D’une façon synthétique, ce qu’il ressort de ces travaux, c’est que l’attitude n’est pas à elle seule un déterminant direct des conduites humaines. Elle doit tout d’abord être traduite en intention pour exercer une possible influence sur le comportement, mais là encore, d’autres dimensions sociales (renvoyant par exemple à des normes de comportements admis, à la capacité du sujet à résister ou non à la pression sociale, à l’identité des individus et à leur motivation à respecter les règles, voire à l’image qu’ils veulent donner d’eux-mêmes dans le contexte de la situation) ainsi qu’à la représentation que se fait le sujet de la faisabilité de l’action (le contrôle perçu) peuvent entrer en conflit avec l’attitude, et faire agir le sujet différemment.

Ce n’est qu’en cas de convergence simultanée de l’attitude, des normes subjectives et du contrôle perçu vers une même intention comportementale que l’attitude pourra constituer un bon prédicteur des comportements. Dans des travaux plus récents visant à valider la théorie du comportement planifié, Ajzen et Fishbein (2005) ont en effet démontré que les intentions de l’individu sont généralement plus fortement corrélées avec les comportements observés que ne le sont les attitudes, et quelles permettent par conséquent de meilleures prédictions comportementales.

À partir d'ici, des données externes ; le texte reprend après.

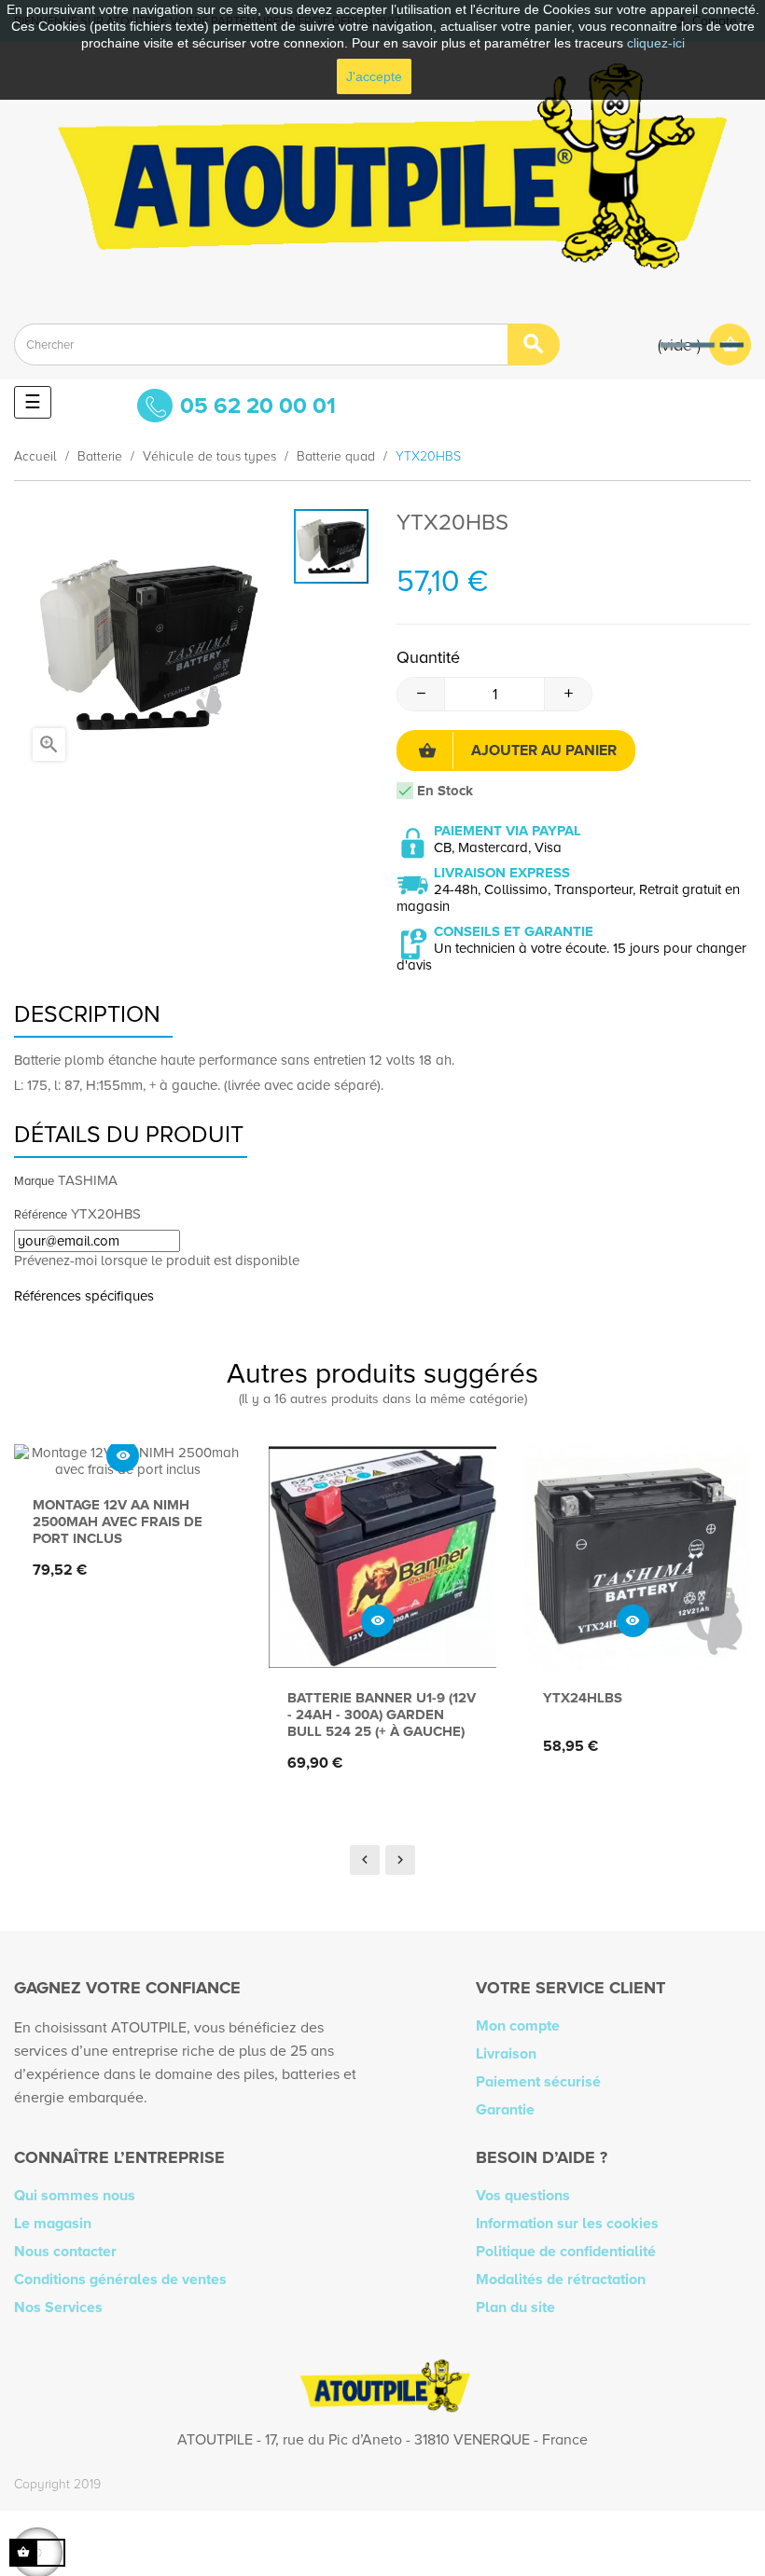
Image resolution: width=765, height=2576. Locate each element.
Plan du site (515, 2307)
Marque (34, 1181)
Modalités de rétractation (561, 2279)
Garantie (505, 2110)
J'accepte (374, 76)
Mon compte (518, 2026)
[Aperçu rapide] (122, 1456)
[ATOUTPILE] (382, 176)
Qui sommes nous (74, 2195)
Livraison (506, 2054)
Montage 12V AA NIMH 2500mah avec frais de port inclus (117, 1521)
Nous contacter (65, 2251)
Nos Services (58, 2307)
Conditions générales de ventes (120, 2279)
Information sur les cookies (567, 2223)
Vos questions (523, 2195)
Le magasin (52, 2223)
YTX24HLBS (582, 1697)
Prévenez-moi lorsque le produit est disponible (156, 1260)
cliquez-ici (656, 42)
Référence (40, 1214)
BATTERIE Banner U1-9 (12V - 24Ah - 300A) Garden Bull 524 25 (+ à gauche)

Les attitudes n’en perdent cependant pas pour autant leur intérêt dans le cadre de notre recherche, car elles constituent, aux côtés des représentations sociales dont dispose l’individu (c’est-à-dire ici ses croyances, les normes collectives ou subjectives qu’il fait sienne, son identité sociale et l’image qu’il veut donner de lui à ses pairs) des déterminants importants de l’intention. C’est dans ce sens que nous nous y intéresserons.